QUOTED PASSAGE »
%%
Whereas the parties of the First to Fourth parts are desirous of transferring and assigning their 29/30th share or interest in all the assets, goodwill, stock-in-trade, stage carriages and structures of the tenanted land and premises No. 14 Ultadange Road free from encumbrances and liabilities at or for Rs. one lakh forty-five thousand.
And whereas the parties hereto of the sixth, seventh, eighth and ninth parts are willing to purchase the said undivided 29/30th part or share in the business of Popular Transport Service its goodwill, assets, properties, stage carriages fully described in the Schedule free from liabilities and encumbrances at or for Rs. One lakh forty-five thousand provided the party hereto of the Fifth part consent to such transfer and assignment and will agree to admit them as partners to the firm and reconstitute the firm accordingly and whereas the party hereto of the fifth part has agreed to consent to the transfer in favour of parties of the sixth to ninth parts by the parties hereto of the first to fourth parts in the manner hereinafter appearing upon their agreeing to purchase the undivided 1/30th part or share in the business of Popular Transport Service its goodwill, assets, properties, four stage carriages free from liabilities and encumbrances at or for Rs. 5000 which the parties hereto of the sixth to ninth parts have agreed.
%%
DATASET »
%%
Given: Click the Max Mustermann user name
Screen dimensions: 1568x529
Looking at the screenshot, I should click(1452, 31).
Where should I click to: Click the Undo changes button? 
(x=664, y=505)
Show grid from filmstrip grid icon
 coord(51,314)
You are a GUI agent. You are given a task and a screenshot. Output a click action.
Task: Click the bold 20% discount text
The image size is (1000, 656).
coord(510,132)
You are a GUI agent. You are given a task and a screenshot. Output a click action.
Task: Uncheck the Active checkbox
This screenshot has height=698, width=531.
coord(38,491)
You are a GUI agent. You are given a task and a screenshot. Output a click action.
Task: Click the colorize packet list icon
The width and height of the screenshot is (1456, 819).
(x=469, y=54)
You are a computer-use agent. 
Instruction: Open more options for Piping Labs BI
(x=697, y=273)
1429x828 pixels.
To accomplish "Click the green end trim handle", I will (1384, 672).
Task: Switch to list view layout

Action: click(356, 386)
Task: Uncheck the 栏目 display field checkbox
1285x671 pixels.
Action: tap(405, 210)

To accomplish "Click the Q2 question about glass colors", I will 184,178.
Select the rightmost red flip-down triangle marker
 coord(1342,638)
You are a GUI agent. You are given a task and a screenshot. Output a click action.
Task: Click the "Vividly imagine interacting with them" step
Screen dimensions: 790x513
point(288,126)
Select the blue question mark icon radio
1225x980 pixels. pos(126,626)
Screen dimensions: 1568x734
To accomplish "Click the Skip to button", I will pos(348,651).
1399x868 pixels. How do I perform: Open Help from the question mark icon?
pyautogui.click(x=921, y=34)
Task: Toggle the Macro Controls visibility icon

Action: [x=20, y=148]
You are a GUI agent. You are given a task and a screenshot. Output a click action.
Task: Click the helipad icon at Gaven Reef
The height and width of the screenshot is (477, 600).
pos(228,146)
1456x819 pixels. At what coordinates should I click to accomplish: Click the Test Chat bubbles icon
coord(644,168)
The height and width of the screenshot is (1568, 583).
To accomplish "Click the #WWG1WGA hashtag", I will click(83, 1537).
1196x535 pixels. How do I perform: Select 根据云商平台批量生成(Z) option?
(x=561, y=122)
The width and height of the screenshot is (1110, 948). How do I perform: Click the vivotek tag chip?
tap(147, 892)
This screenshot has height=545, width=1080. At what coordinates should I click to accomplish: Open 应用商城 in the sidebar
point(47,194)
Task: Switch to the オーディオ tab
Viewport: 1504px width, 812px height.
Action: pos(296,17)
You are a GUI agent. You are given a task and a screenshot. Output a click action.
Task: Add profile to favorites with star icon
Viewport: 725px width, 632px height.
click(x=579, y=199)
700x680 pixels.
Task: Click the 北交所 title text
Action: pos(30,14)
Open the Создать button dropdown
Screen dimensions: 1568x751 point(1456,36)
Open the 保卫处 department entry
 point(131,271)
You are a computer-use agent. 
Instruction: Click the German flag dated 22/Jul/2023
%%
TASK INSTRUCTIONS »
In the deed passage about Popular Transport Service, what price is set for the undivided 1/30th share in the business?

WRITTEN SOLUTION »
Rs. 5000